Couturiers showing no signs of fatigue in menswear finale
Valentino's military theme and Haider Ackerman's opulence hit the Paris catwalks
The fashion circus has shifted once again, from Milan to Paris and the final round of the spring/summer 2014 menswear shows. It feels appropriate for the house of Valentino to open proceedings, not because they bridge the two nations – although as Italians who show in Paris they're a neat fusion – but because they epitomise a certain shift in aesthetic. There's a touch of couture to what they do, for men as well as women.
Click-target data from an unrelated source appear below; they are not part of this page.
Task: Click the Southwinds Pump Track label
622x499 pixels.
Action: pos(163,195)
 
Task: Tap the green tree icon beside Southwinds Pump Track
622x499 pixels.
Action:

For next season, the Valentino designers Maria Grazia Chiuri and Pierpaolo Piccioli referenced "the subversive rigour of the uniform". That meant fatigue styles of navy denim, khaki and olive-drab cottons, and camouflage paradoxically designed to get you noticed. It wasn't especially subversive, but it was desirable, if a touch derivative at times. That was, oddly, part of its charm: the way Chiuri and Piccioli managed to synthesise elements that cropped up in other collections – like the flat-folded envelope bags banded in fluoro, contrast banded strips on suiting and Milan's prevalent palette of indigo – and twist them into something that looked fresh. Something old, something new, something borrowed and something blue, like the matching his 'n' hers navy tuxes the duo took their bows in.
His 'n' hers is an idea Haider Ackermann always takes to heart – when he showed his first looks for men as a one-off in Florence in 2011, they trod out in peacock-feather embroidered slippers draped in brocaded kimonos.
In his first menswear presentation on the Paris schedule, Ackermann stuck close to his well-established modus operandi, satin obi-folded around the hip, dandyish fringed scarves and silk jacquards in Renaissance tones. Those colours – amethyst, chartreuse and a cloudy tourmaline – were the standouts, especially in a menswear season where boys wear little other than blue, although Ackermann nailed that with a succulent sapphire kimono-coat. The criticism? Squint your eyes and any of Ackermann's models could have been Tilda Swinton, an ardent Ackermann fan. Blurring genders is fine, but you hoped, from a talent like his, for a menswear aesthetic more clearly defined.
There are few menswear aesthetics as clearly defined as Raf Simons', who now shows his menswear on the first day of Paris to create the greatest distance between this presentation and his haute couture for Christian Dior, to be unveiled on Monday.
Simons' collection was relentlessly young, torsos elongated above spindly legs in the briefest of shorts, oversized multicoloured trainers an echo of the pumping dance anthems roaring out. The graphic designer Peter Saville, a Simons collaborator in the front row, would recognise the excitement of the Nineties' Hacienda days leaping from oversized shirts emblazoned with almost-nonsensical statements.
That all sounds brave and different from the rest of the season's menswear. It is. There was a striking sense of the exciting and new here, something exhilarating that will push fashion forward. Nothing old, or borrowed, or blue.